I tried to send my first text message the other day. I failed miserably. Holding the phone in the approved manner, and prodding away at the keypad, I achieved the following:
"CR47AL 33HHLX11 9Q PPPPPPPO"
...which apparantly translates as an invitation to partake in a game of scrabble at a well-known dogging rendezvous.
It's no good, I just can't text and I have neither the patience nor the willingness to learn this otherwise simple skill. I gather that it involves parts of my brain reserved for other, far more important functions, such as breathing, hating people in Burberry baseball caps and thinking up new, exciting ways to be offensive.
Utterly defeated by the technology, I instead rang my wife and told her I'd be home in ten minutes, and no - triple word score or not - she can damn well put the scrabble away.
2: Shakespeare was a bastard
God I hate bad poetry. Or specifically truly bad language-mangling doggerel written by old ladies that appears on the letters pages of local newspapers. The English language is ripped apart in the eternal quest for a rhyme in a for verse tirade against dog shit outside the post office.
"Oh dear, there's a terrible terrible mess
As I went to get my pension in my favourite dress
I ask everyone in our town, what can we all do
When the pavement's covered in horrible smelly poo."
And so on, for fifteen verses, featuring a doomed attempt to fit in "I fought in three world wars for people like you." Naturally, this always scoops the ten quid prize for "Letter of the Week", which will only serve to encourage the old bat and inspire other nutcases to do the same.
Stop it. Now. This is the country that gave us Wordsworth, Shakespeare, Ryk the People's Poet and ...err... Andrew Motion, who should have known better to inspire the untalented to set their most trivial thoughts down in rhyme.

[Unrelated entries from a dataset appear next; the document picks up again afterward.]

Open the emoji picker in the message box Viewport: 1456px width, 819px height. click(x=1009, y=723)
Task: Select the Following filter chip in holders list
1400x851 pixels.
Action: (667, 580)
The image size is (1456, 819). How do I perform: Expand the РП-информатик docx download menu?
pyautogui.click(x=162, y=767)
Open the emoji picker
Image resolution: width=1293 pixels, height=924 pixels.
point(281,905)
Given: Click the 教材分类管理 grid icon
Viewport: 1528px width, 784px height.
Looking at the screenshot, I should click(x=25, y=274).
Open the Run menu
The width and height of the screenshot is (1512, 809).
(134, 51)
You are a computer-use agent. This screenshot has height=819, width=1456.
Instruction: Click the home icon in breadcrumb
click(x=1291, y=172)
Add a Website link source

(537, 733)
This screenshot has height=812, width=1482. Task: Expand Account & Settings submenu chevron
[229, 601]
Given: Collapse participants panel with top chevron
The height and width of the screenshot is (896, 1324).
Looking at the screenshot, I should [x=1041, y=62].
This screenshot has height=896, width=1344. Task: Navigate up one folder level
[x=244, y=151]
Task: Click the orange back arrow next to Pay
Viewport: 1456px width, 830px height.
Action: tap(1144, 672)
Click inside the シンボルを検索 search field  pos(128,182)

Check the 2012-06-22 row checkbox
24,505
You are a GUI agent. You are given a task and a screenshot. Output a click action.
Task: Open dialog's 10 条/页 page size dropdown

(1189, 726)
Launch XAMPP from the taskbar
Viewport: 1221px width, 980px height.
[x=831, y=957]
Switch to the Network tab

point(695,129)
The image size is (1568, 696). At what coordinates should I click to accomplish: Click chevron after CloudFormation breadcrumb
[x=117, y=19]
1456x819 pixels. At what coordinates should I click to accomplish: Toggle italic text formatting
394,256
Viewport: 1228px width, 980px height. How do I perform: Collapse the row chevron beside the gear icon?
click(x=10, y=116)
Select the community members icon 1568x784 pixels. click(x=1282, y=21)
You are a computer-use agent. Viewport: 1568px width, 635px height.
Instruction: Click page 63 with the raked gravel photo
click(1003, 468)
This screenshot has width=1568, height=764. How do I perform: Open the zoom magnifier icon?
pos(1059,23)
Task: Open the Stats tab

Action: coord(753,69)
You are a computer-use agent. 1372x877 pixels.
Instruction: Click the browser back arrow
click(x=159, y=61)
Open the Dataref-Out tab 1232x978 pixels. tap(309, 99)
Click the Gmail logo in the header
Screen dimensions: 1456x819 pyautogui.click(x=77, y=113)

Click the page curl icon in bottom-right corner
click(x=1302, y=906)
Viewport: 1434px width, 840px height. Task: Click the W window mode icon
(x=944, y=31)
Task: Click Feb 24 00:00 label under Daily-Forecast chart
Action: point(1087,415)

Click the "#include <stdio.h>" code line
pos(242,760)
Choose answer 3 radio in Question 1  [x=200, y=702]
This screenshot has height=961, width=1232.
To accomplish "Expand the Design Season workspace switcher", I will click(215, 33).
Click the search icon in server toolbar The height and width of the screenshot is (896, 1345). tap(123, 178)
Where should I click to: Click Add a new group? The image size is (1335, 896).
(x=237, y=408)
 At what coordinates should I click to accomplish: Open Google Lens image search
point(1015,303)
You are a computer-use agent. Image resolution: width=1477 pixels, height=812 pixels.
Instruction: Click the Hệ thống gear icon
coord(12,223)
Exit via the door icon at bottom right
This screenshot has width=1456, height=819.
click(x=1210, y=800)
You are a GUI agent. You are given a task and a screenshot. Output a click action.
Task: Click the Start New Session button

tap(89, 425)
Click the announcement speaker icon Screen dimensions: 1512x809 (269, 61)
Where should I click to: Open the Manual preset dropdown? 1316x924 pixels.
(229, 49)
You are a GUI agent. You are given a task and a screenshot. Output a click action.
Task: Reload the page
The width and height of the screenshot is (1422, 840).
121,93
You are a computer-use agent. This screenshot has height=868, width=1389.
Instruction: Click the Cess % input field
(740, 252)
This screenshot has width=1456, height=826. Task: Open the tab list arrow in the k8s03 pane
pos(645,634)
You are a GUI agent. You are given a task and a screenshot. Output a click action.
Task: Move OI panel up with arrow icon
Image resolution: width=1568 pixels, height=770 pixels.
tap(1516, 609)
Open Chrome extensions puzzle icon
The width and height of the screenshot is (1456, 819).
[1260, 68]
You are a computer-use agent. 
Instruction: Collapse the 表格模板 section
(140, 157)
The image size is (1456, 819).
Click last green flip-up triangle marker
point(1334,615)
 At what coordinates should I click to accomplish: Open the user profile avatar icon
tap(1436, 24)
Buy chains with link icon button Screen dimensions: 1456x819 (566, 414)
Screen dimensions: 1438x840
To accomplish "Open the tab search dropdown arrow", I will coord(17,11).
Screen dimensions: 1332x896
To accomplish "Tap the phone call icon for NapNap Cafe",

And while we're here, let us not forget Bad Poetry's cousin, The Local TV Rap...
"Schoolchildren in Plymouth were so upset about dog mess outside the post office they wrote a rap about it. Dan Prick reports."
And it's a bunch of terribly middle-class thirteen year olds with a pair of bongos and a recorder trying desperately not to swear.
"Yo! It's a terrbile, terrible ting
All this poo outside the post office an' ting
Break it down Sophie!"
I ought to get out more, but there's shit all over the pavement.